Action item: According to the lecture description, who presented the 2013 CHRISTMAS LECTURES?

Passage to read:

┌──

Lecture 2 – Am I a mutant?
Yes, you are a mutant. But so am I. And so is the mouse that we share 99% of our genes with. As our DNA replicates, mutations arise. Sometimes they can be catastrophic, but sometimes they confer a huge advantage. Falcons have eyes that allow them to see for miles, but ants are virtually blind.
How come? How are developmental processes altered over evolutionary time to produce novel structures and, ultimately, new species? The history of life revolves around the survival of the fittest ‘mutant’. As we understand more about mutations it could help us devise new treatments for genetic conditions. But are we prepared to genetically engineer humans?
About the 2013 CHRISTMAS LECTURES
Life is the greatest show on Earth from the lowliest worm to the mightiest mammal. Yet from the moment of conception to the formation of limbs, to the development of brains there’s something that all living things depend on: cells.
Cells grow, multiply, change, move, communicate and ultimately die. They are the very essence of life, but how do they work together to form it? Gradually we are beginning to unravel their secrets. Life is fantastic and full of questions, but as we reveal the answers more questions emerge.
The 2013 CHRISTMAS LECTURES, presented by Alison Woollard from the University of Oxford, will explore the frontiers of developmental biology and uncover the remarkable transformation of a single cell into a complex organism. What do these mechanisms tell us about the relationships between all creatures on Earth? And can we harness this knowledge to improve or even extend our own lives?

└──

Source data:
┌──

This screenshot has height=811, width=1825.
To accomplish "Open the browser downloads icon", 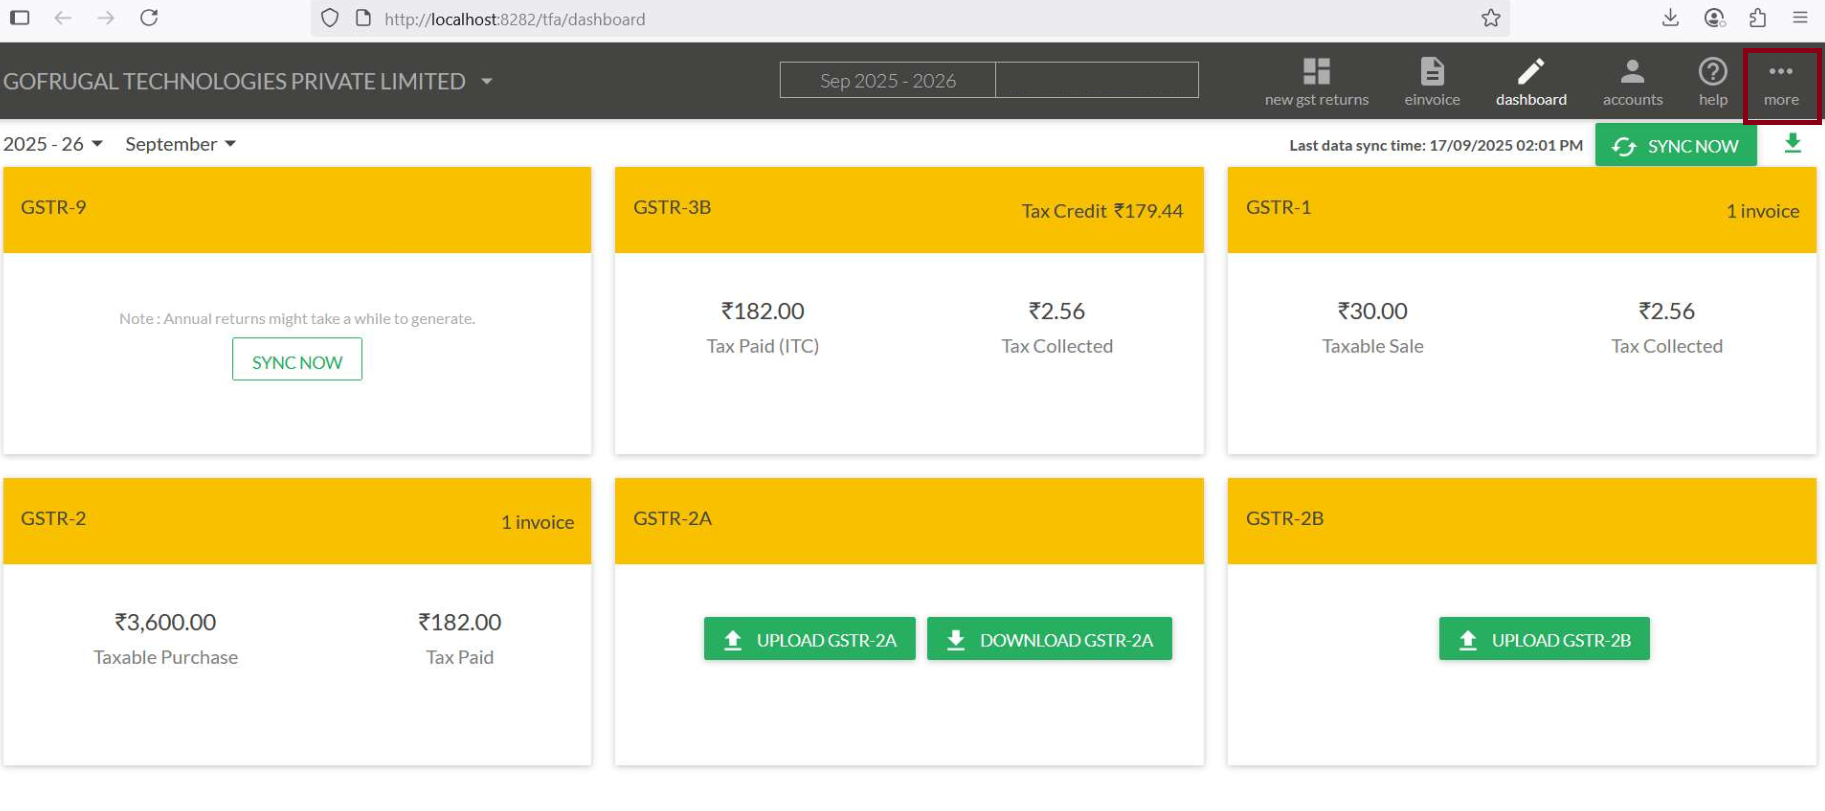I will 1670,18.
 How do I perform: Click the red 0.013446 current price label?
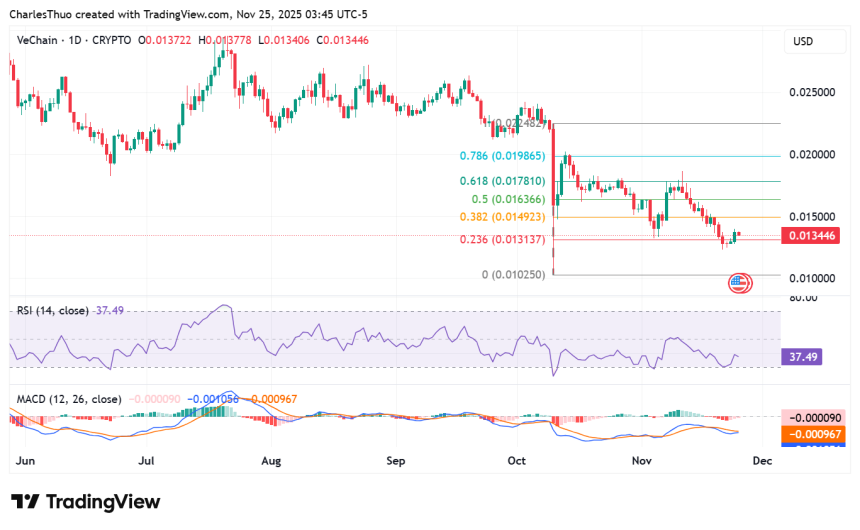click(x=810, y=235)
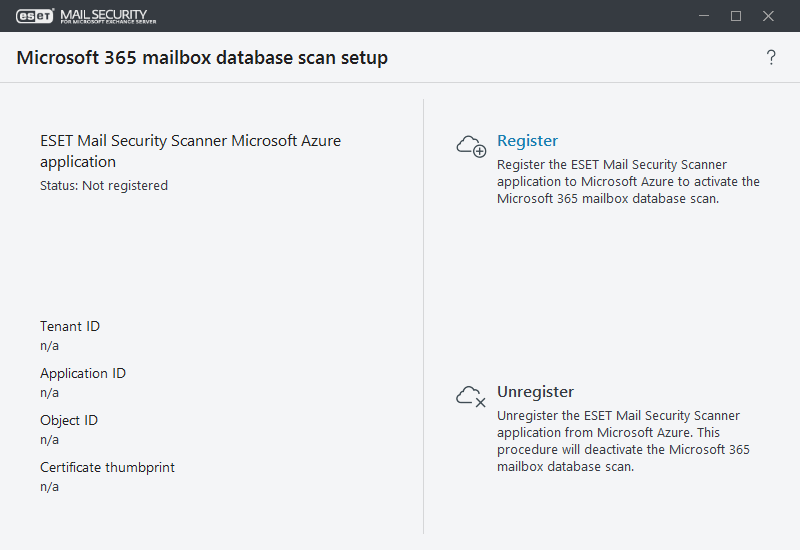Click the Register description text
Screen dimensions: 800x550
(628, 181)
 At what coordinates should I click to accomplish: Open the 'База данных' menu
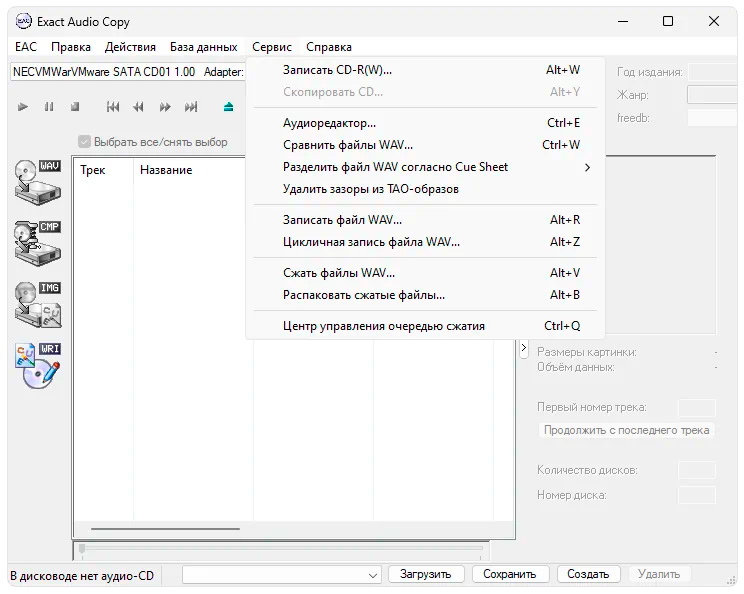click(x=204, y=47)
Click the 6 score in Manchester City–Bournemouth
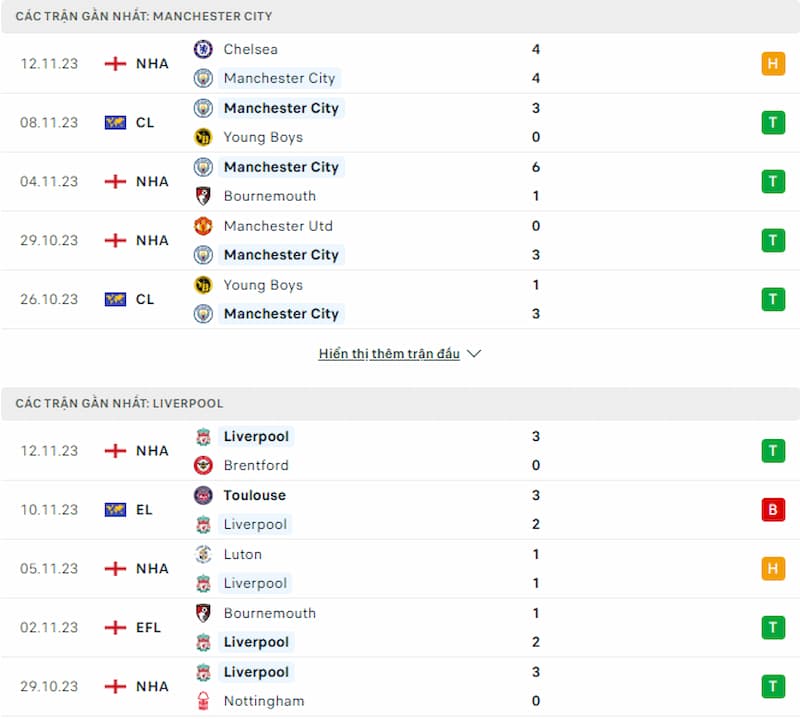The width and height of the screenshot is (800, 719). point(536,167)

└──

Task solution: Alison Woollard from the University of Oxford